# [Extracted data]
++++++++++++++++++++
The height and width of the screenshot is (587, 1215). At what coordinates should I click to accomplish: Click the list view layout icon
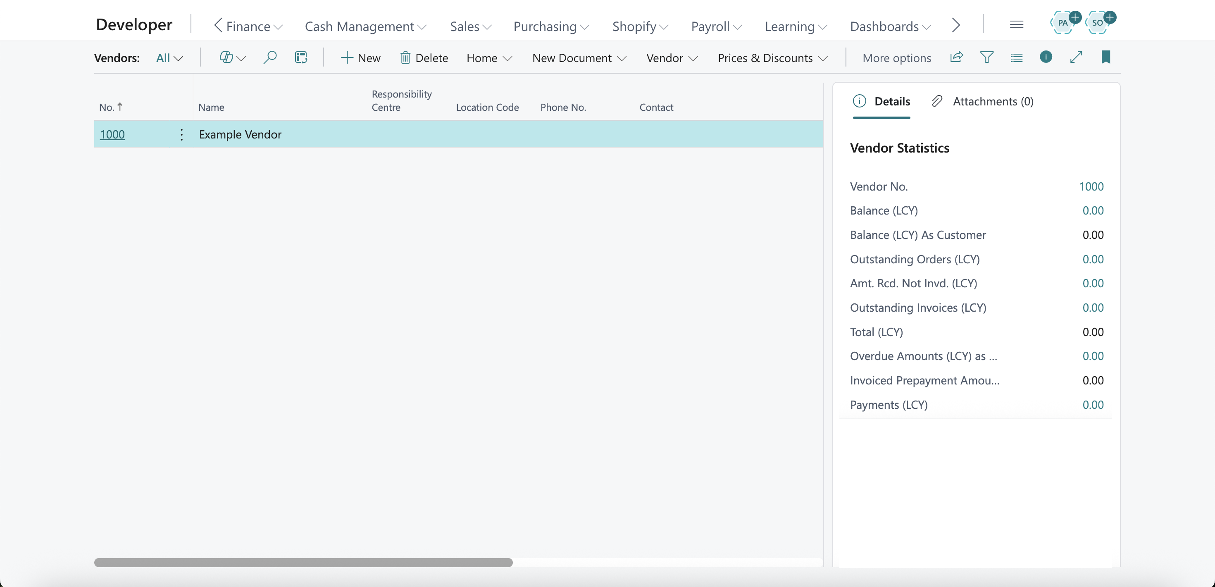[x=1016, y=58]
++++++++++++++++++++
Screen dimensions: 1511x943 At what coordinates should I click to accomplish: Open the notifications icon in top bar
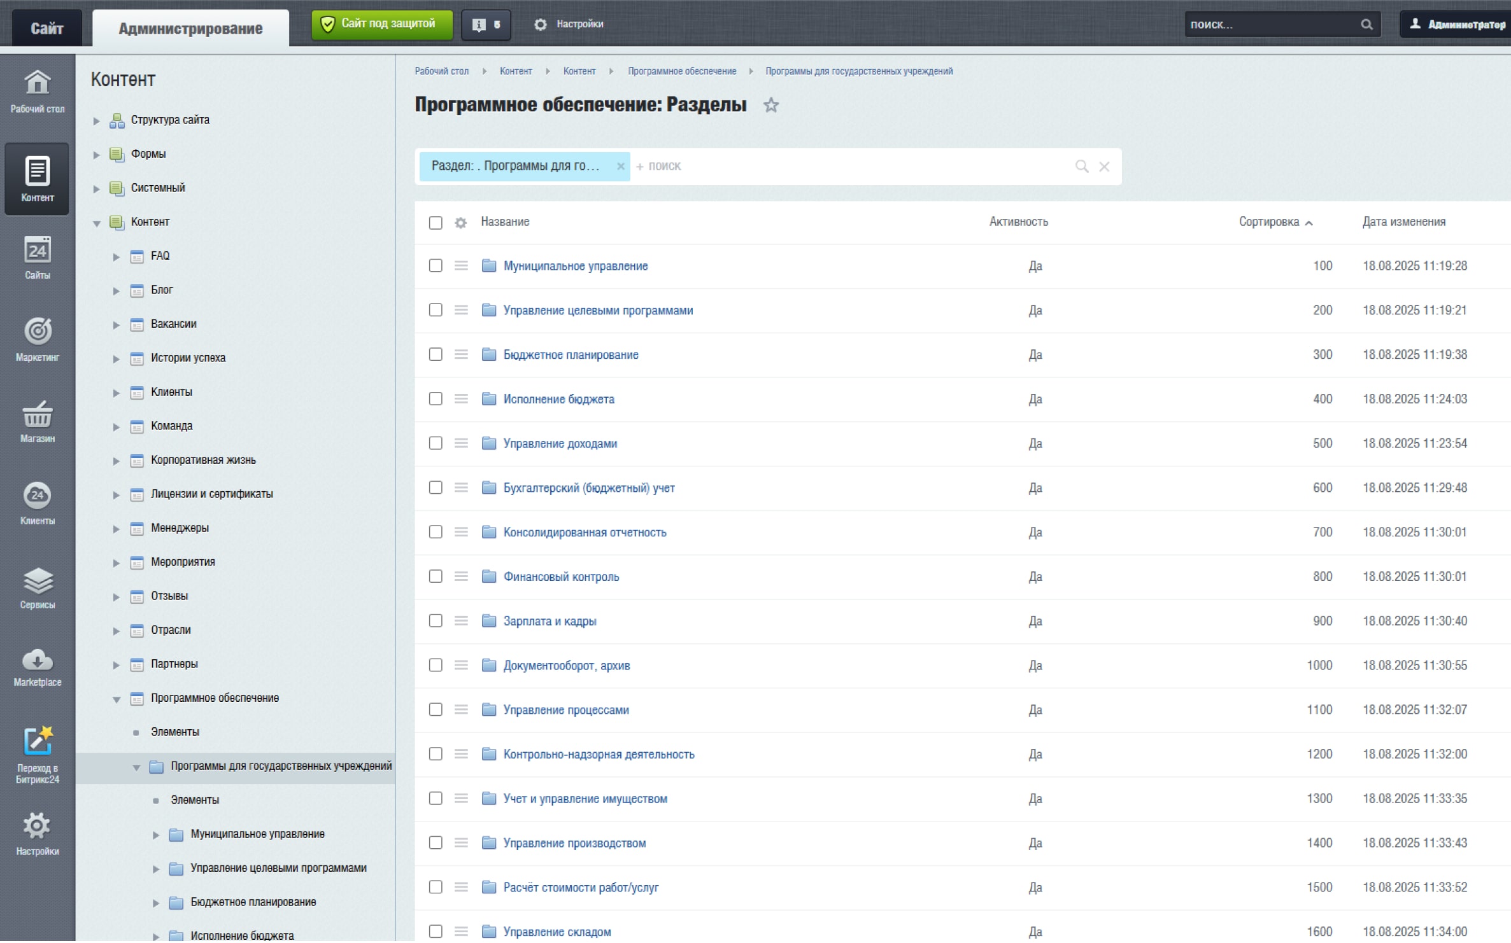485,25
++++++++++++++++++++
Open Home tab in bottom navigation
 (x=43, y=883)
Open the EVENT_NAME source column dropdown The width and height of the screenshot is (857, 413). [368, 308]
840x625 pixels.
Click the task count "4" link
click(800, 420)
++++++++++++++++++++
# [What to produce]
Reproduce the material from the line that contains "The height and" through the line that contains "[x=1016, y=58]" verbatim, leaving out the pictures.

# [Answer to this exercise]
The height and width of the screenshot is (587, 1215). At what coordinates should I click to accomplish: Click the list view layout icon
[x=1016, y=58]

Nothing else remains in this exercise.